(Data listing)
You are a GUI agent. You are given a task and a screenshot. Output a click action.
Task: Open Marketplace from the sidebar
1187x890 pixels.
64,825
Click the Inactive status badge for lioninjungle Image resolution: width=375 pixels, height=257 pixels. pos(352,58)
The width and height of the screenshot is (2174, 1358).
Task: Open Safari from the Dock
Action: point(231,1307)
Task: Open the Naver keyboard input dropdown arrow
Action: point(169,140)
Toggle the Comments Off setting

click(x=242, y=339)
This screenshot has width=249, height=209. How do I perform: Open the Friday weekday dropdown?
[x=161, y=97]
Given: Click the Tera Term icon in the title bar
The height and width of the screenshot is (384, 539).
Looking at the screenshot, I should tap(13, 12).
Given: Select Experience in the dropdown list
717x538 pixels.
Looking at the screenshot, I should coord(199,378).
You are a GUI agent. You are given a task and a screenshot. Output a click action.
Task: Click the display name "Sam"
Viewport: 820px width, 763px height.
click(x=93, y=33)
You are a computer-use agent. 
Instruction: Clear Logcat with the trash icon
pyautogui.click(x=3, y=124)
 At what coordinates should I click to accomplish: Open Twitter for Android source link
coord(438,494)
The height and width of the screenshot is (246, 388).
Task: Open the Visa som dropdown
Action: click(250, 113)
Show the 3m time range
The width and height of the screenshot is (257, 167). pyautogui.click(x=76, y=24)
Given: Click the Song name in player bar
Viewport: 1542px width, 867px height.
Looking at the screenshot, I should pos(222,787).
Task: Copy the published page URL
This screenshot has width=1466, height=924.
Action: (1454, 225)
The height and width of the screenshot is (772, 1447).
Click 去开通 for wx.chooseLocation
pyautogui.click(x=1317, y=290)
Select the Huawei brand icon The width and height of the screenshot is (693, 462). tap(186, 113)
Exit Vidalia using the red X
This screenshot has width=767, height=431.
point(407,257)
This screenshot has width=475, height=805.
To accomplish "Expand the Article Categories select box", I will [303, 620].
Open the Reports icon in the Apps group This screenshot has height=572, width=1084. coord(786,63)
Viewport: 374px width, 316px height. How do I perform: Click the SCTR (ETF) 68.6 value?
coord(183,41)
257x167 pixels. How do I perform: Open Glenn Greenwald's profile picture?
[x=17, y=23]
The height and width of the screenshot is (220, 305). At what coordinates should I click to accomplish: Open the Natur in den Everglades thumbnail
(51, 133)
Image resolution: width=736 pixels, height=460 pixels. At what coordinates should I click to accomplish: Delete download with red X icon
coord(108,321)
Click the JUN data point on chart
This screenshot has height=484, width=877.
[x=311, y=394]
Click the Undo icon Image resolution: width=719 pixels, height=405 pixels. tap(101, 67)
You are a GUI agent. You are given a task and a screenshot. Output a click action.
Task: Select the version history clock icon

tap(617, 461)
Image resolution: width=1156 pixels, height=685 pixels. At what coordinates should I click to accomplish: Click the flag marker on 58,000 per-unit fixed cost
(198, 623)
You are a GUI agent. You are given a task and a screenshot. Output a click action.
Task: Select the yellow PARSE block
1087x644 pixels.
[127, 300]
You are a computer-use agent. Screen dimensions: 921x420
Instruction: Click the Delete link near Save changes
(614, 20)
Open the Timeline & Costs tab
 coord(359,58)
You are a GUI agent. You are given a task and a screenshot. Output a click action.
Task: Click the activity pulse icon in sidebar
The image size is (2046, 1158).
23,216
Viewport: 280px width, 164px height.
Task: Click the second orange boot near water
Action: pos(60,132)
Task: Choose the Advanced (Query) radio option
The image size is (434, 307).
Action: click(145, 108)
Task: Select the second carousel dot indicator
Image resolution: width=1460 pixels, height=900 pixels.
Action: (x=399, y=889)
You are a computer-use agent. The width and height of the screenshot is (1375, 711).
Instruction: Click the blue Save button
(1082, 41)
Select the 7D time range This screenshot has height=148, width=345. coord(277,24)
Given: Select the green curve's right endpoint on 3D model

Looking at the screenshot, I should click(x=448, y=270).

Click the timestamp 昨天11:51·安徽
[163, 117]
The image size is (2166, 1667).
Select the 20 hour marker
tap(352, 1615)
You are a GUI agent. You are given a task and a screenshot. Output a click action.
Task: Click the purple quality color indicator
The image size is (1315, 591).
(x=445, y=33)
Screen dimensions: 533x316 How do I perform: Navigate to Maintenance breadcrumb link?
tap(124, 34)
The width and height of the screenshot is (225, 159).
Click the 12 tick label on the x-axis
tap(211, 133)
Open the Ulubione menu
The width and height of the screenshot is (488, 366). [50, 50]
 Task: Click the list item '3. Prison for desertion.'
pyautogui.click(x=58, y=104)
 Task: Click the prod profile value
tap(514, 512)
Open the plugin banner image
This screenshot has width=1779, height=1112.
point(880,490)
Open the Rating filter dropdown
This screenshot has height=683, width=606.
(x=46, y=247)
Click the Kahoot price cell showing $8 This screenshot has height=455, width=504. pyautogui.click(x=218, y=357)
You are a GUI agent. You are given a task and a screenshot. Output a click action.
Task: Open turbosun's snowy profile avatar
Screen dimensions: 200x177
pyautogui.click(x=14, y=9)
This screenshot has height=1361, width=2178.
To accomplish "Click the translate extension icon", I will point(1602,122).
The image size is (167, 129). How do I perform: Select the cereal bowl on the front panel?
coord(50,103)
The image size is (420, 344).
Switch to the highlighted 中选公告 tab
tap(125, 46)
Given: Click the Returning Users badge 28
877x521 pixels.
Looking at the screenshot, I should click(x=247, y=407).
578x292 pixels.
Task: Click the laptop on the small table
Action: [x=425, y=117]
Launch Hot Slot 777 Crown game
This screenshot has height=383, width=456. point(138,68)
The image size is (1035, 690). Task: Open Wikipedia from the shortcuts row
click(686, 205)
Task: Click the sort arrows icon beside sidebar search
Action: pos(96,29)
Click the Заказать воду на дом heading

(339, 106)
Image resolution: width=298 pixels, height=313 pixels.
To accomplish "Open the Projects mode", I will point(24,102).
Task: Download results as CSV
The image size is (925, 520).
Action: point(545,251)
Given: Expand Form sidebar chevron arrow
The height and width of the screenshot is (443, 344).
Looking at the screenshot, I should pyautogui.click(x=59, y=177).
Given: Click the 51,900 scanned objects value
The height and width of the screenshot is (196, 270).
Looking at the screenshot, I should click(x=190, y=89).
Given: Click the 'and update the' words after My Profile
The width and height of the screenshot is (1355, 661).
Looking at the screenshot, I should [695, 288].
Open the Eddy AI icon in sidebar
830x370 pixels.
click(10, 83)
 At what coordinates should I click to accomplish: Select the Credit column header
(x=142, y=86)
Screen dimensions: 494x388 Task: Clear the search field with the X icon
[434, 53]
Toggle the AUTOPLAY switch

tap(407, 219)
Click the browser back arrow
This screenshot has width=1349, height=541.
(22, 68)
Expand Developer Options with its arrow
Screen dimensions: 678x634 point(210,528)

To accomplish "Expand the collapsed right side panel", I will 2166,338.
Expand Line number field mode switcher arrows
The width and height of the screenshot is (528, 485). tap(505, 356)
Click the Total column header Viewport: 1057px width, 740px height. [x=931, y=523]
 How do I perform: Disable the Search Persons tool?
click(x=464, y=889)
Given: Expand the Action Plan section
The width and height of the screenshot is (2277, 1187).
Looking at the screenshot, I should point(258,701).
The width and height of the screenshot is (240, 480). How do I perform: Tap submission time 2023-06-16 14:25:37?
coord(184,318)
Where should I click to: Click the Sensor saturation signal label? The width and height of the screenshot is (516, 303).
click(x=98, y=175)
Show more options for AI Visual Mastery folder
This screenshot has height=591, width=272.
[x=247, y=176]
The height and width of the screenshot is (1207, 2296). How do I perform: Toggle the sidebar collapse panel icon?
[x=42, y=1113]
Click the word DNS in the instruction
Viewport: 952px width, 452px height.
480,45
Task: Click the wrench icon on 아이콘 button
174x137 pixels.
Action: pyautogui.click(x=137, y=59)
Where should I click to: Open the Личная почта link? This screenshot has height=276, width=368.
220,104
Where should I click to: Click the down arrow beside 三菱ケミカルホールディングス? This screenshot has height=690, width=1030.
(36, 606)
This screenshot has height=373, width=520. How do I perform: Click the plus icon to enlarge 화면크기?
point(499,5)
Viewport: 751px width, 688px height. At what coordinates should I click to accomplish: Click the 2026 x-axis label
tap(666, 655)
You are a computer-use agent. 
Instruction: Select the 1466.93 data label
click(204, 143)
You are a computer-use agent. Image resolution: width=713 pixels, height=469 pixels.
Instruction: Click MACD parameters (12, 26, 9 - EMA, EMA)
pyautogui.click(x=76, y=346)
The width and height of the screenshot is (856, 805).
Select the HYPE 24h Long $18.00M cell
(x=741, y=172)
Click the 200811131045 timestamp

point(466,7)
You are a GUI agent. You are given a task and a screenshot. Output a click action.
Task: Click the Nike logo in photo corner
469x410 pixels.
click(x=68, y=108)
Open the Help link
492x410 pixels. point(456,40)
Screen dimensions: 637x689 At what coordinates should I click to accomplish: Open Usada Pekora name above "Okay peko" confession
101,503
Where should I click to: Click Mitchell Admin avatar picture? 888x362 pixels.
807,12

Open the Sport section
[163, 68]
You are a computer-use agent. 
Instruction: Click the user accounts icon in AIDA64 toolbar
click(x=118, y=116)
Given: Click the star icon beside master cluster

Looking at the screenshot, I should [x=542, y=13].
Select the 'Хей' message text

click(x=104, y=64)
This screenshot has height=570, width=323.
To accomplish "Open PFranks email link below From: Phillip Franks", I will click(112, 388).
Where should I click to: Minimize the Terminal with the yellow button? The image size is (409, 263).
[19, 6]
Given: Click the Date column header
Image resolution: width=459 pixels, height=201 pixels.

◆ **Job**: Please duplicate the rows exactly, starting with the line that contains "Click the Inactive" and going on through the line that contains "Action: point(231,1307)".

◆ **Exercise solution**:
Click the Inactive status badge for lioninjungle Image resolution: width=375 pixels, height=257 pixels. pos(352,58)
The width and height of the screenshot is (2174, 1358).
Task: Open Safari from the Dock
Action: point(231,1307)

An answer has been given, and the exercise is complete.